Может быть, в какое-то мгновение в его сознании конкретная реальная физиономия нахамившего ему члена ССП + КПСС приобрела неожиданно иные очертания, расплылась, разрослась в размерах до всё сминающего, всевластного обличья коммунистического тоталитаризма, которое злобно изрыгало: «Ату его, жида, ату!..» И он словно очнулся, опомнился, взял себя в руки, не полез с кулаками на движущийся трамвай. Верно, промысел Божий дал ему тогда сверхчеловеческие силы для самоконтроля, самоспасения, для того, чтобы в годы грядущие создал он и оставил людям художественные произведения, способные украсить честное имя любого писателя - и стихотворца и прозаика. «Я никогда нигде не одинок, повсюду и всегда со мною Бог» - не на ветер брошенные им слова.
Кто-то сказал, что артист жив аплодисментами. А поэт? Разве не повседневной взаимосвязью с теми, кому предназначены напевы его души? И я опять призываю подивиться мужеству характера Ал. Соболева, силе его воли, схожей по прочности с монолитом. Годы, десятилетия складывать рождавшиеся строки, которые поэт называл «вы - мои посевы, вы - из сердца соки», в ящик письменного стола... Без надежды напечатать... Пытка!.. И опять спрашиваю: это кому же, за какие провинности уготовил коммунистический режим такую долю? Ответ-обвинение: пожизненно озабоченному осуществлением самой заветной мечты человечества - жизнью без войн. Гражданину с пожизненной военной отметиной. И никто никого не призвал, не собирался призвать к ответу за избиение инвалида. Вопиющий, обнаженный в своей мерзости факт антисемитизма.
Прошло около пяти лет. И Ал. Соболев предпринял еще одну попытку издать сборник стихов. Он обратился в издательство «Советская Россия», по слухам - антисемитское логово. Зачем же он туда направился? Выбора не было. Это ведь теперь на Руси множество издательств. Тогда их было считанные единицы. Не в «Детгиз» же нести рукопись с недетскими стихами?
Когда я вспоминаю то, что произошло с рукописью Ал. Соболева в издательстве «Советская Россия», на ум приходят две версии случившегося. Первая - повтор сюжета с неприсуждением Ленинской премии. Такой соблазнительный и легчайший способ надругаться, нанести авось и смертельный удар, поманить обещанием - поднять на высоту, а потом - толкнуть вниз, в «свободный полет» до приземления. Прецедент был. Урок усвоили. И в подходящий момент вспомнили: ненавистный субъект, не дающий покоя своим «Бухенвальдским набатом», сам, добровольно отдавал себя в жадные до расправы руки, чем стимулировал повтор того, так хорошо удавшегося «развлекательного» мероприятия.

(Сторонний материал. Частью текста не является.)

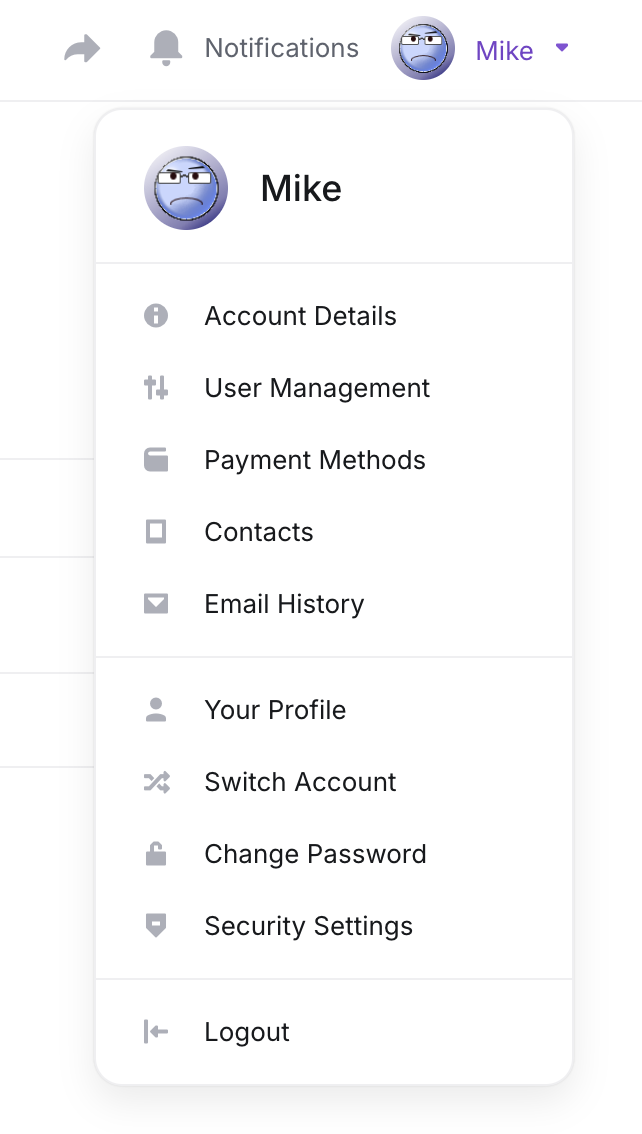Click the small avatar in top bar

[423, 48]
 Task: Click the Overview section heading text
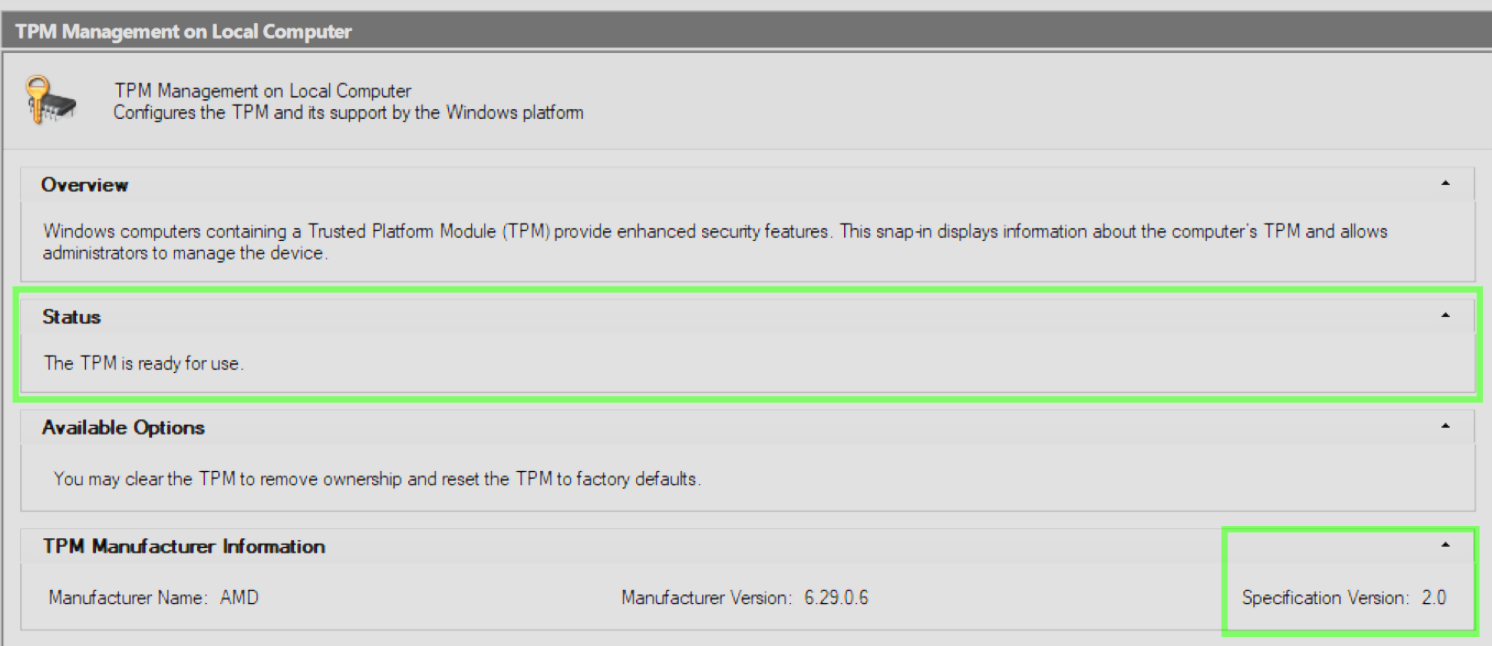[x=85, y=185]
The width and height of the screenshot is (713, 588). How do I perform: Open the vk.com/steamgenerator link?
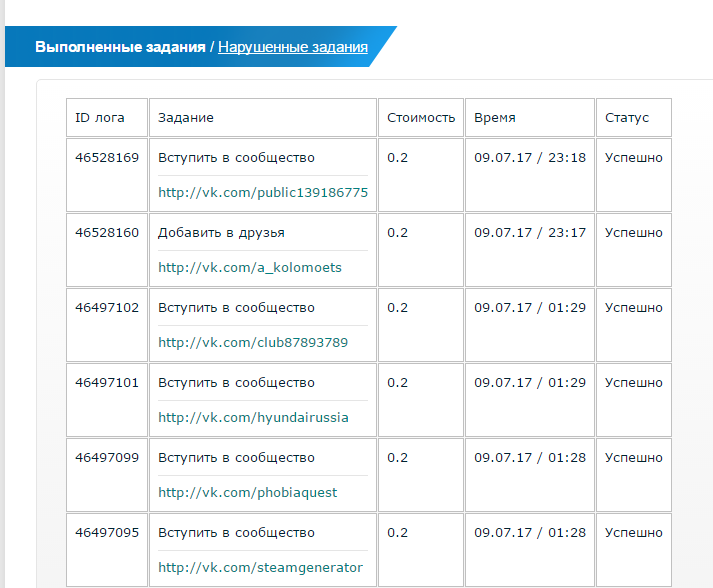click(261, 568)
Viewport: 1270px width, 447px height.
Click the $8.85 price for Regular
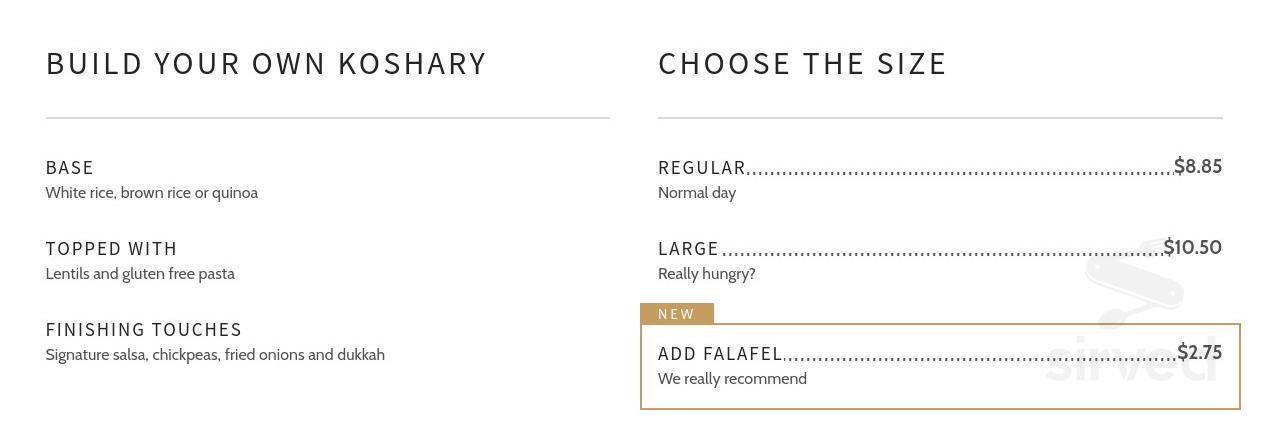pos(1198,166)
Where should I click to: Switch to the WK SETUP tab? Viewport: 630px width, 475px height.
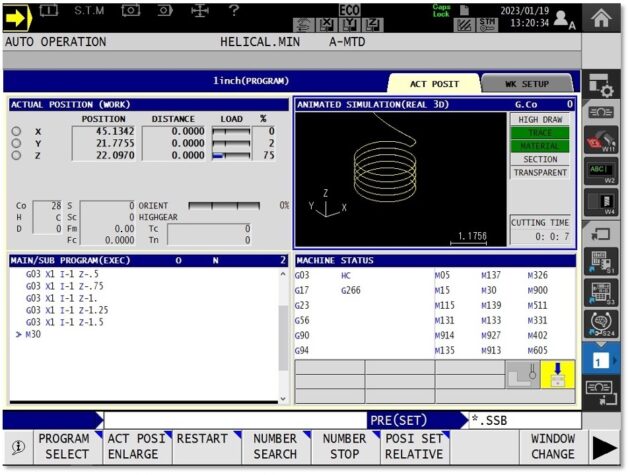[x=527, y=84]
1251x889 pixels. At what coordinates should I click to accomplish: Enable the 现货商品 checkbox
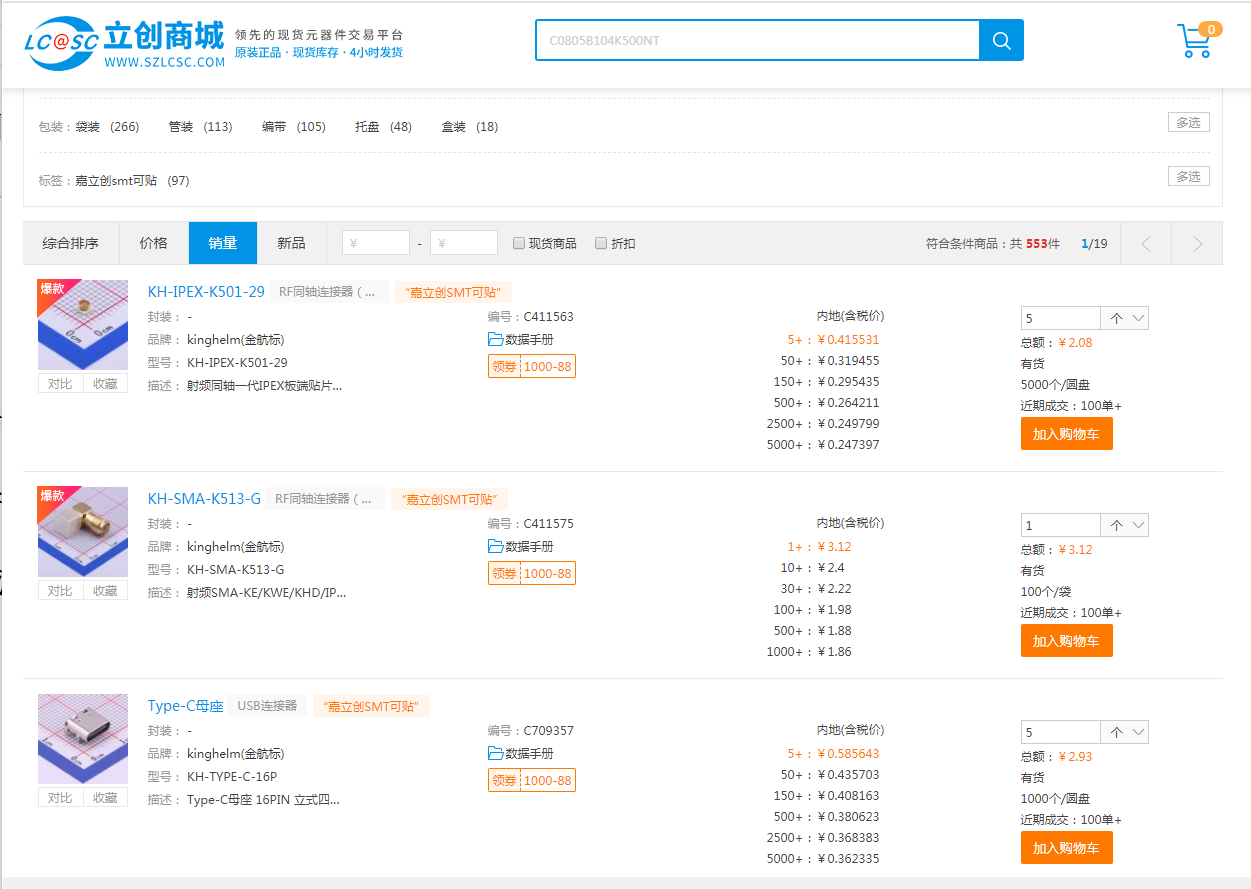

Вторая версия - повтор происшедшего в издательстве «Московский рабочий», но с продолжением. Намеренно оскорбить, вызвать, разумеется, возмущение и - о радость! - возбудить пагубное, заранее обреченное на провал стремление добиваться справедливости! А это значит писать, ходить на приемы, судиться - словом, навязанная тяжба, с нервотрепкой на многие месяцы... Способов затянуть конфликт - необозримое множество!
Тянуть жилы из инвалида ВОВ? Ну и славно!.. Бдительность Ал. Соболева усыпили с первых же минут его появления в издательстве: встретили с распростертыми объятиями, упрекнули за промедление, мол, давно ждали. Рукопись приняли, разыграв благодарность, радость. Включили немедленно в тематический план изданий с хвалебной аннотацией. Учли «недоработку», «упущение» «Московского рабочего», не сумевшего заставить автора носиться по инстанциям. Здесь, в «Советской России», события направили по заданному руслу: «Коготок увяз - всей птичке пропасть». Не иначе как веруя в удачу иезуитского умысла, при этом ни в грош не ставя закон и правопорядок, существовавшие для таких только на бумаге, с Ал. Соболевым заключили издательский договор. То есть на свет появился юридический документ, подтверждающий благие намерения издательства, налагавший на него в будущем ответственность за свои действия. «Коготок увяз...» Ну а что же поэт? Разинув рот, улыбаясь до ушей, доверчиво шел навстречу грядущей беде? Нет. Он насторожился. Но сильное желание издать книгу сбило его с толку, подсказало наивную мысль, за которую он, увы, ухватился: издатели-де, подобно множеству людей, покоренные, завороженные «Бухенвальдским набатом», в конце концов изменили к нему отношение, устыдились, раскаялись...
Через несколько месяцев рукопись была возвращена Ал. Соболеву. По манере угадывался один и тот же режиссер: и на этот раз получение бандероли было приурочено к какому-то красному дню календаря. Добровольная демонстрация мыслительного убожества: мол, все ликуют и радуются, а ты сиди и вой от досады! Судили по себе.